By Dr Clare Ives, head of The Leys
19 March 2026

For this week’s View from the Top, we’ve handed over to Dr Clare Ives, head of The Leys. Dr Ives took over the top spot in September 2025, and below she explains why in the early months of a headship, leadership should be reframed as stewardship so a school’s culture can be truly understood and nurtured.

Arriving as a new head at The Leys School in September 2025, I was conscious that leadership begins not with change, but with attention. Shaping the future depends on first understanding the present, particularly when a school’s existing culture is one of its greatest strengths.

School culture is often described in abstract terms, yet its reality is tangible and lived. It is evident in how pupils speak to one another, how staff and students relate across classrooms, corridors, and boarding houses, and in the emotional tone of daily school life. Research consistently shows that culture is not created by policy or proclamation, but through accumulated everyday interactions and shared assumptions.

What has struck me most powerfully at The Leys is the openness and kindness of our pupils. There is a generosity of spirit in their interactions, and a readiness to engage with adults that is notably free from the cynicism sometimes associated with adolescence.

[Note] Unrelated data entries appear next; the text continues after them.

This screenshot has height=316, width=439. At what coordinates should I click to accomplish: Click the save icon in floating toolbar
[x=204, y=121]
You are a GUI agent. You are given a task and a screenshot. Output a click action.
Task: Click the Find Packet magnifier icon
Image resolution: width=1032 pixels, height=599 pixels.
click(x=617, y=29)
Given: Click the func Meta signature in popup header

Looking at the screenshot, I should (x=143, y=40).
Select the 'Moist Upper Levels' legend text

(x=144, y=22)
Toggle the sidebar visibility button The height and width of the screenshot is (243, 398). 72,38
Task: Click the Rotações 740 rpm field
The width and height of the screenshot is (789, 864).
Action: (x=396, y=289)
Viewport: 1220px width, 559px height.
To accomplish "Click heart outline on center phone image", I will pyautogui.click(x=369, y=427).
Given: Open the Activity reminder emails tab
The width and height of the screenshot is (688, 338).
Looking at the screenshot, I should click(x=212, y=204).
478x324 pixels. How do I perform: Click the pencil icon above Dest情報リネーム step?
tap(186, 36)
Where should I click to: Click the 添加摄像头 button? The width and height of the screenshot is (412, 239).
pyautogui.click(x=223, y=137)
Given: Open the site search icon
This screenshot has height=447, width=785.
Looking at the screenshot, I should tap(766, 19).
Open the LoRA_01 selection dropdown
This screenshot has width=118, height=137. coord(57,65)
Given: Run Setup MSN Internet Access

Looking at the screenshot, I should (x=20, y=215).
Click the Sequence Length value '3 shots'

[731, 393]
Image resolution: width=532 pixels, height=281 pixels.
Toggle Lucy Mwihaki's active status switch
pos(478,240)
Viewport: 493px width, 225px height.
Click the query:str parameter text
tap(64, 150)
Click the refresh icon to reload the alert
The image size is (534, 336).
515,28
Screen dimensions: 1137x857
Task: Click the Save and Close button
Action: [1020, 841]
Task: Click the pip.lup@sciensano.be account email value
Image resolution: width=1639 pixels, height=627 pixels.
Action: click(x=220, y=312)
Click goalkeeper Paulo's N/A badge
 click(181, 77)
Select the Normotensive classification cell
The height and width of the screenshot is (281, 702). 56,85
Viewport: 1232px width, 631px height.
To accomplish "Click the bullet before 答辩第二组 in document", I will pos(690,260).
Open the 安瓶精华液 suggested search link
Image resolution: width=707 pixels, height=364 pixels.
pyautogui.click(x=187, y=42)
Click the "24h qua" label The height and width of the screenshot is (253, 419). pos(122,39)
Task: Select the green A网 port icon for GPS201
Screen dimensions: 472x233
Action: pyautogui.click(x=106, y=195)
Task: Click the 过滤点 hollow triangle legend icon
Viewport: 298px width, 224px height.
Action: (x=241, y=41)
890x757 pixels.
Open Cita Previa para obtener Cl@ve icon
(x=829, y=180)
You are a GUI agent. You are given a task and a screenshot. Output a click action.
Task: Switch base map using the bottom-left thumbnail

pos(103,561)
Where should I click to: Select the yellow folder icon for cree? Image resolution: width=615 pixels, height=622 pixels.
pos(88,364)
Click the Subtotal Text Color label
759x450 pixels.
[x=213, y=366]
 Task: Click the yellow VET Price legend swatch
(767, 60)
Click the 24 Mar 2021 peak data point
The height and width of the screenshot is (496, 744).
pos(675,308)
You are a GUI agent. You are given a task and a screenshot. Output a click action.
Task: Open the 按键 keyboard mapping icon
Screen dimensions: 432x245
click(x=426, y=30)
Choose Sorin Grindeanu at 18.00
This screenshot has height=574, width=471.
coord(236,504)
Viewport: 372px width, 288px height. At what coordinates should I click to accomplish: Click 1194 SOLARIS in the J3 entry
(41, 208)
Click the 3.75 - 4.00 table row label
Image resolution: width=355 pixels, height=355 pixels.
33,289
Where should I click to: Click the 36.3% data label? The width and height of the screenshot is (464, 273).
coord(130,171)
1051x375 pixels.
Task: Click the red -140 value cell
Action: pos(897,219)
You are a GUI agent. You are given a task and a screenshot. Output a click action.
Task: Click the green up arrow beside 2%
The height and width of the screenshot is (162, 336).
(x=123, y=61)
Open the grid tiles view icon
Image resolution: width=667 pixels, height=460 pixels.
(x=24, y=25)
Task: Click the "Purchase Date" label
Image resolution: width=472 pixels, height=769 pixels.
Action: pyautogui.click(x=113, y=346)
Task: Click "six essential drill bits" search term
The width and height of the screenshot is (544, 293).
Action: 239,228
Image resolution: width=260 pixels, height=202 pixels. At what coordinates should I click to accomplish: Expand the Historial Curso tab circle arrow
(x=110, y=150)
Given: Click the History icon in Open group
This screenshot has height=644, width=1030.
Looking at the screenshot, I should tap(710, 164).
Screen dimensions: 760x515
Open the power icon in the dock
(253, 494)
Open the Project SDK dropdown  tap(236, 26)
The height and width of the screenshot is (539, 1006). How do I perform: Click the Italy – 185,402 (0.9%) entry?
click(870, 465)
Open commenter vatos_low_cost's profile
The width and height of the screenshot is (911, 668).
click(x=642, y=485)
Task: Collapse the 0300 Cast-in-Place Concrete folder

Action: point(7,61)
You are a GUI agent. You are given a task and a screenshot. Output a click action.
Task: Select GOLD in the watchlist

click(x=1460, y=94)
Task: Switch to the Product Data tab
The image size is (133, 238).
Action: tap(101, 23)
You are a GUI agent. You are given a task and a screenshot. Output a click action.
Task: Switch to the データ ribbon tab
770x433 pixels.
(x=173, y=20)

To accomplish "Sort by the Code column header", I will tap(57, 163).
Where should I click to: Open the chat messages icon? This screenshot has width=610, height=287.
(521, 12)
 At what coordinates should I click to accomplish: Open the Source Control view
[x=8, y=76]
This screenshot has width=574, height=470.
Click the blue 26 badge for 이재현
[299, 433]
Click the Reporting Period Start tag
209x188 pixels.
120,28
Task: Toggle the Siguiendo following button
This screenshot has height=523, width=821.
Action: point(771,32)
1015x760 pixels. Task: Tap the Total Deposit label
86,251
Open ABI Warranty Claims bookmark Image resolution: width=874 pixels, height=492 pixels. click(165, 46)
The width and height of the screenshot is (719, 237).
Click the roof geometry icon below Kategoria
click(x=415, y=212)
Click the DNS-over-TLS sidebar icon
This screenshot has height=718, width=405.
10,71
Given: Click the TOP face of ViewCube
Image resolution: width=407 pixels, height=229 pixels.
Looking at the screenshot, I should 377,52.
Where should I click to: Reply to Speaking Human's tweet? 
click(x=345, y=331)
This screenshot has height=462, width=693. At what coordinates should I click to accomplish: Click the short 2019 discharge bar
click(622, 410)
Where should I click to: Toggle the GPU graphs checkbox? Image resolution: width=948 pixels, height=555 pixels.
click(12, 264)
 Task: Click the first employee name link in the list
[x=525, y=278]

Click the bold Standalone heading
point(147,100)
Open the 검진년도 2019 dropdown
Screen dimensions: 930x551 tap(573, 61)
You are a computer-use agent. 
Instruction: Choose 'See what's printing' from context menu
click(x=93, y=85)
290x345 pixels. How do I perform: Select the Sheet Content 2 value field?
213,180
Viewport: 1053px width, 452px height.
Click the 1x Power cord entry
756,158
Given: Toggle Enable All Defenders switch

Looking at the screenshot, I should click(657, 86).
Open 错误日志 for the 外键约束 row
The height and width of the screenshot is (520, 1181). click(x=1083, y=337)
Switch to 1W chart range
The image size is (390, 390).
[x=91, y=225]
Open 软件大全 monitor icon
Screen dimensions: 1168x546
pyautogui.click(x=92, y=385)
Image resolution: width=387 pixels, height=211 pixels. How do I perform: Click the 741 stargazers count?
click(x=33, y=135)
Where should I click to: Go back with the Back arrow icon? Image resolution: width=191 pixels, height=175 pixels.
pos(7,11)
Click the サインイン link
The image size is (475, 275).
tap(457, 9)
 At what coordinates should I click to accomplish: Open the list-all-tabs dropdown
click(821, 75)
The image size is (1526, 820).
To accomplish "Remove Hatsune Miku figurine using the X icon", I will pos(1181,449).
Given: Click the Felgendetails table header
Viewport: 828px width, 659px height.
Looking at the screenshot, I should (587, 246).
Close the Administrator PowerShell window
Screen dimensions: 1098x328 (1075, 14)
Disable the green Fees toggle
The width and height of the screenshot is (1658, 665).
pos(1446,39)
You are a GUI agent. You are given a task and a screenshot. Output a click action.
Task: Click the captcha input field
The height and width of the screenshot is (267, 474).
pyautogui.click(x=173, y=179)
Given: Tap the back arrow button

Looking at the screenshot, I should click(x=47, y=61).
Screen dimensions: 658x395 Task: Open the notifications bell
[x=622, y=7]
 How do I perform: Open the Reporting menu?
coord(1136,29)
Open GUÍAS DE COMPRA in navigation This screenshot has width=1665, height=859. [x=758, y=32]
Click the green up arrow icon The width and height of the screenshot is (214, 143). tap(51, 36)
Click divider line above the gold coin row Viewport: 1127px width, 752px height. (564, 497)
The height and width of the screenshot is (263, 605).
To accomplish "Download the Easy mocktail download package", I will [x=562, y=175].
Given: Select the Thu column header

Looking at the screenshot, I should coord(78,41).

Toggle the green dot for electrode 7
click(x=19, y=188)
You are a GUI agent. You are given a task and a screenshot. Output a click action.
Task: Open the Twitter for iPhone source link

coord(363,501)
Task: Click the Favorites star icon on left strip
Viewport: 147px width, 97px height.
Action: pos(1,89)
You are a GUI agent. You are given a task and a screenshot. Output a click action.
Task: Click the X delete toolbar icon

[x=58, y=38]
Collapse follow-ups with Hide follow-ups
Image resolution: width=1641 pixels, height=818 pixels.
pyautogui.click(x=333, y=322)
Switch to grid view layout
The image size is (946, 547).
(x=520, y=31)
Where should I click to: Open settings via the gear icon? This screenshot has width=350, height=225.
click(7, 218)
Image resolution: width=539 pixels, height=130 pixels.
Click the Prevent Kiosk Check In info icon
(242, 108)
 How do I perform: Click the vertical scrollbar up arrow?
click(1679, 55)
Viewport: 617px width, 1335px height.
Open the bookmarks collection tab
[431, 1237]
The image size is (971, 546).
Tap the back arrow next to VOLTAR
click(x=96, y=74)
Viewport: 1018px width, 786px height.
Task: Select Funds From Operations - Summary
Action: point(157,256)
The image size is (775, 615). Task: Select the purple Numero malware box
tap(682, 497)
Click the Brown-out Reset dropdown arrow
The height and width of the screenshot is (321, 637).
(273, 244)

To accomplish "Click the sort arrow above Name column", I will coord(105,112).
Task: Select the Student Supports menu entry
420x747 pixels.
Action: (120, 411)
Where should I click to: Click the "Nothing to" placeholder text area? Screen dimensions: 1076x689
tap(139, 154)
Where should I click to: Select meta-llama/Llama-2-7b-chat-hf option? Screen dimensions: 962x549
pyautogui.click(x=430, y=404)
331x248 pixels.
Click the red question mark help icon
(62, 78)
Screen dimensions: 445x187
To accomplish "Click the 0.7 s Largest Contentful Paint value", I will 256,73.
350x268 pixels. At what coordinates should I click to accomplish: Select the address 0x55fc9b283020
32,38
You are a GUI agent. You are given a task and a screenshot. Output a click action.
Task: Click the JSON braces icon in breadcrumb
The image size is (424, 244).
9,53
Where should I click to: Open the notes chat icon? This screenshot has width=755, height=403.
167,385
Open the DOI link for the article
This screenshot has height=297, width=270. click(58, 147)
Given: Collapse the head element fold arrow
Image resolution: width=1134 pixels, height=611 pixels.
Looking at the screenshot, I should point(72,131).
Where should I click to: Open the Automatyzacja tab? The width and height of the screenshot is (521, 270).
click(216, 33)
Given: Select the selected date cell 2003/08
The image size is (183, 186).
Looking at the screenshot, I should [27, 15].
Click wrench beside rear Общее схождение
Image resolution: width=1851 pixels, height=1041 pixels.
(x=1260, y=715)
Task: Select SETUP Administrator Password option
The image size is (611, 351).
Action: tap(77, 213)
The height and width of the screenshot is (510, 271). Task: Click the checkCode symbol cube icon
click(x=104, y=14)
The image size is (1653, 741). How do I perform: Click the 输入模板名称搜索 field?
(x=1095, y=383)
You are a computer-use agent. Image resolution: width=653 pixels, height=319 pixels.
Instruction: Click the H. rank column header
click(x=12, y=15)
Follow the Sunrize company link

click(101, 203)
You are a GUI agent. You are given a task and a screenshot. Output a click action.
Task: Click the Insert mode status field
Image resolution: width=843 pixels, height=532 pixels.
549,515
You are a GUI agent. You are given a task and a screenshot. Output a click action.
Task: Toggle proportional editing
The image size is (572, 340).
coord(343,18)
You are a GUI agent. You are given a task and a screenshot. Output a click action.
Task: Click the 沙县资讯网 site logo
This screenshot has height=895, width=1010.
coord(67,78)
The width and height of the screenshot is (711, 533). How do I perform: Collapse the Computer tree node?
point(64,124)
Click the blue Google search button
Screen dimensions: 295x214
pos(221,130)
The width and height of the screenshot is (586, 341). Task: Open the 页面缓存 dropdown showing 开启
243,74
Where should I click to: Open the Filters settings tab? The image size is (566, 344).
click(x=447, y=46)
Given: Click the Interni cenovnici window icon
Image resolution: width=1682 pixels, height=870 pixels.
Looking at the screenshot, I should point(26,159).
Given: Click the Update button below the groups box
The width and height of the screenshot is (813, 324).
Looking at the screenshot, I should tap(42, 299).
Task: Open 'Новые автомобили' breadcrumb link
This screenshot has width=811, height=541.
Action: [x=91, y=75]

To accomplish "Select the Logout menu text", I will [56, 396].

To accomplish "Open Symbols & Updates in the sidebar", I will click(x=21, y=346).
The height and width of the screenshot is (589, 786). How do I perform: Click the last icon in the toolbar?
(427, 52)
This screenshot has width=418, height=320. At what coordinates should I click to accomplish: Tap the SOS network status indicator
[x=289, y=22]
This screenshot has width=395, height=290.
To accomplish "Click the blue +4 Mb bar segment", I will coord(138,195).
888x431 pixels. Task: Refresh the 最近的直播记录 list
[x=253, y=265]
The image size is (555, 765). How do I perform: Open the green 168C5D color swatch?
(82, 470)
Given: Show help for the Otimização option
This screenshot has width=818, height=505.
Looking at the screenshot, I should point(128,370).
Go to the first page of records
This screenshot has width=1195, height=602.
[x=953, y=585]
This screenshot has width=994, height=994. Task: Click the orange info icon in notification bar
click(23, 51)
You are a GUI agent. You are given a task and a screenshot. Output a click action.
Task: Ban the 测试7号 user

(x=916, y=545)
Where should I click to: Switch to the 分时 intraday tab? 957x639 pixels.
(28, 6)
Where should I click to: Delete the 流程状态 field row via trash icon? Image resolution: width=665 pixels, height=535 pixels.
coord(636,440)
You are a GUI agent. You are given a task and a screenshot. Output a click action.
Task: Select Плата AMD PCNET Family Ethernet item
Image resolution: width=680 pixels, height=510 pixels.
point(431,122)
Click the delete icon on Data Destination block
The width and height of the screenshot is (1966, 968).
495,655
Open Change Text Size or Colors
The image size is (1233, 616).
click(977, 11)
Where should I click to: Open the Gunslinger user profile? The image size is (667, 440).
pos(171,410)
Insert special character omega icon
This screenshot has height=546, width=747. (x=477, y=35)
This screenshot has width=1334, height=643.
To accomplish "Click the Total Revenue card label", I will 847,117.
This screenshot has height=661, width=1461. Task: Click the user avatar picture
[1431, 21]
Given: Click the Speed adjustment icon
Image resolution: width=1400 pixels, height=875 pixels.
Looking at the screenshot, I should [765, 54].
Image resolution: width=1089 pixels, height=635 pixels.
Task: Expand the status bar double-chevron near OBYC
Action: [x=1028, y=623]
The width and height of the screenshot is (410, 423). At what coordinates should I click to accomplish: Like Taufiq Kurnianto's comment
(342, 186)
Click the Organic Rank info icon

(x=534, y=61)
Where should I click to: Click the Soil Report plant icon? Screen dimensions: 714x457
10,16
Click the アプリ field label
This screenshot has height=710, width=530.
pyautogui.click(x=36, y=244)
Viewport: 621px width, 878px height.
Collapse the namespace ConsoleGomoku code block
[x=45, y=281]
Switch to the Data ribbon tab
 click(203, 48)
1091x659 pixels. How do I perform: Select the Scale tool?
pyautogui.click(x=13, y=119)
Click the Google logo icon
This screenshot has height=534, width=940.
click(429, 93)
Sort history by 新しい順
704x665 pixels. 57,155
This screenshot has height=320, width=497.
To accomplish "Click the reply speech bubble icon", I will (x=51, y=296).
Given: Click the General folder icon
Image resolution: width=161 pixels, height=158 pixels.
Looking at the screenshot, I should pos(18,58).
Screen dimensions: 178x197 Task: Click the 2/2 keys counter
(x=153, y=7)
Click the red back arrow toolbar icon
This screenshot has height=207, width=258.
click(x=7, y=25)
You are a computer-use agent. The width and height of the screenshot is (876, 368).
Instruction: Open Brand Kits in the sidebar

Pupils are thoughtful, courteous, and genuinely at ease in the presence of staff. This reflects something deeper than good behaviour: it speaks to trust.

Equally striking are the strength and warmth of staff–pupil relationships which are characterised by mutual respect and care. Research into effective school cultures shows that wellbeing and flourishing are most strongly supported where high expectations are held within relationships that feel both secure and humane. It is no coincidence that our recent inspection recognised school culture as a significant strength; such commendations are rarely awarded and point to something exceptional that must be handled with care.

This is why, as a new head, I am attentive to the possibility of unintended consequences. Change is necessary in any living institution, but research into school improvement warns that poorly understood change can erode precisely those features that work best. Culture is often invisible to those within it; it is simply “how things are done.” Yet that normality is fragile.

I see my role not as reshaping culture, but as nurturing it: understanding its roots, protecting its moral centre, and allowing it to evolve thoughtfully as the community grows. Leadership, in this sense, is stewardship. If culture is the soil in which learning and belonging take root, then my first responsibility is to tend that soil with care, humility, and respect.